RECORDED DATA START
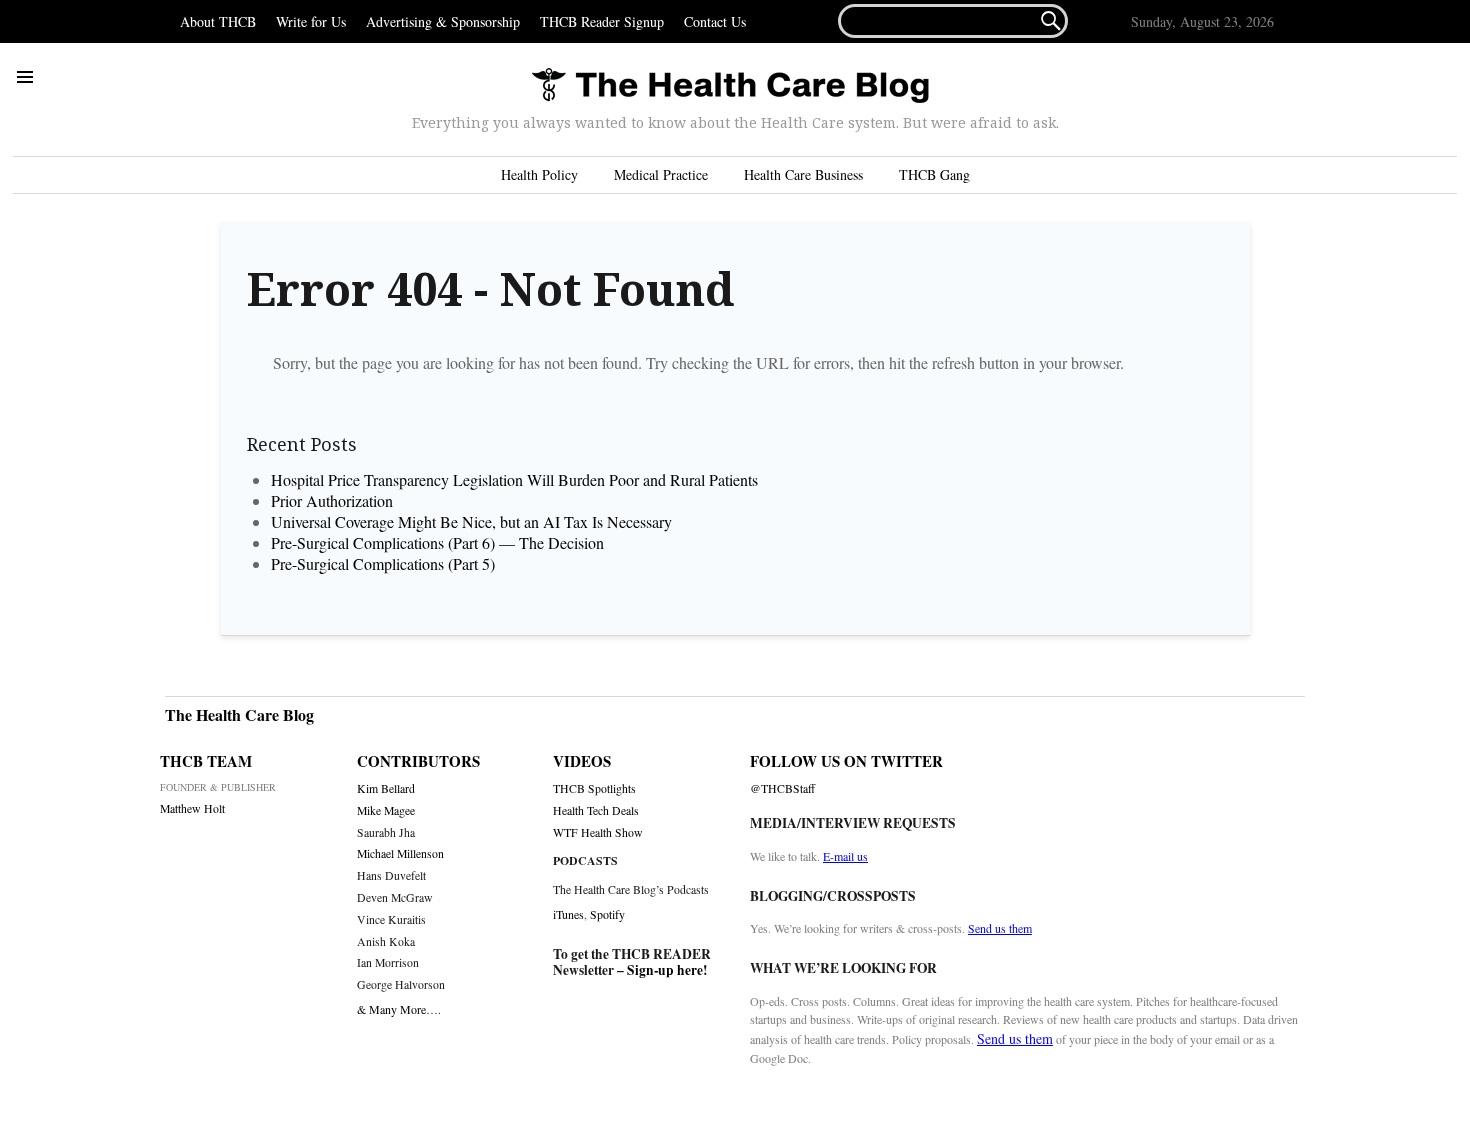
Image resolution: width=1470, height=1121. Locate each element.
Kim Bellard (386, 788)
RECORDED DATA END
RECORDED DATA START
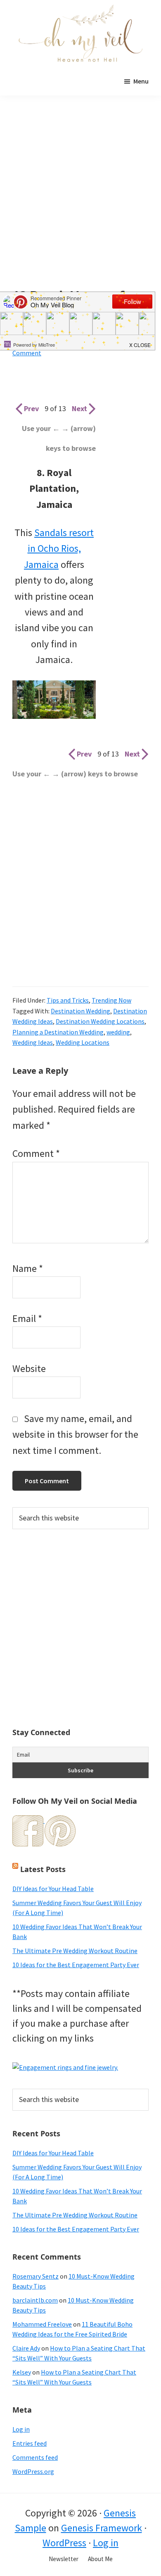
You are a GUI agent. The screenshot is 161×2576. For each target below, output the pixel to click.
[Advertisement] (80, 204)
RECORDED DATA END
RECORDED DATA START
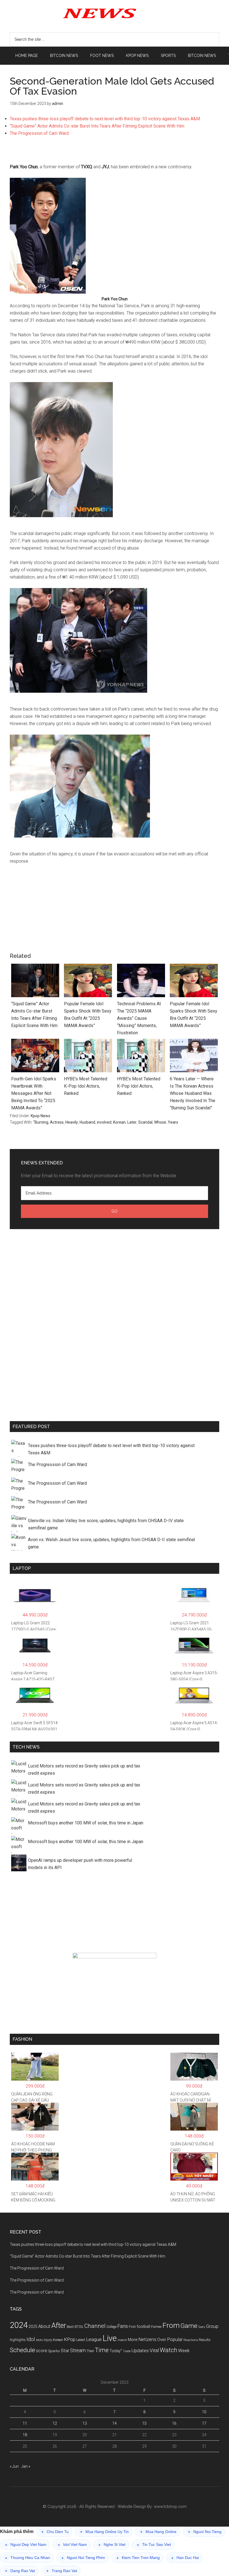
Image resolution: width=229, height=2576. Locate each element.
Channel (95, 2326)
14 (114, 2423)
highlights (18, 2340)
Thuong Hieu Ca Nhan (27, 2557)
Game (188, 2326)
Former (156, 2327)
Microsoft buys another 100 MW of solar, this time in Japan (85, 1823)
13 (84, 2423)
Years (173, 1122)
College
RECORDED DATA END
- [ACTIVITY]: Take exactly the lines from the one containing "Image resolution: width=1470, height=1121." through the one containing "Kim Bellard (386, 788)" in the data above, and output them with nothing added.

- [COMPLETED TASK]:
Image resolution: width=1470, height=1121. Locate each element.
Kim Bellard (386, 788)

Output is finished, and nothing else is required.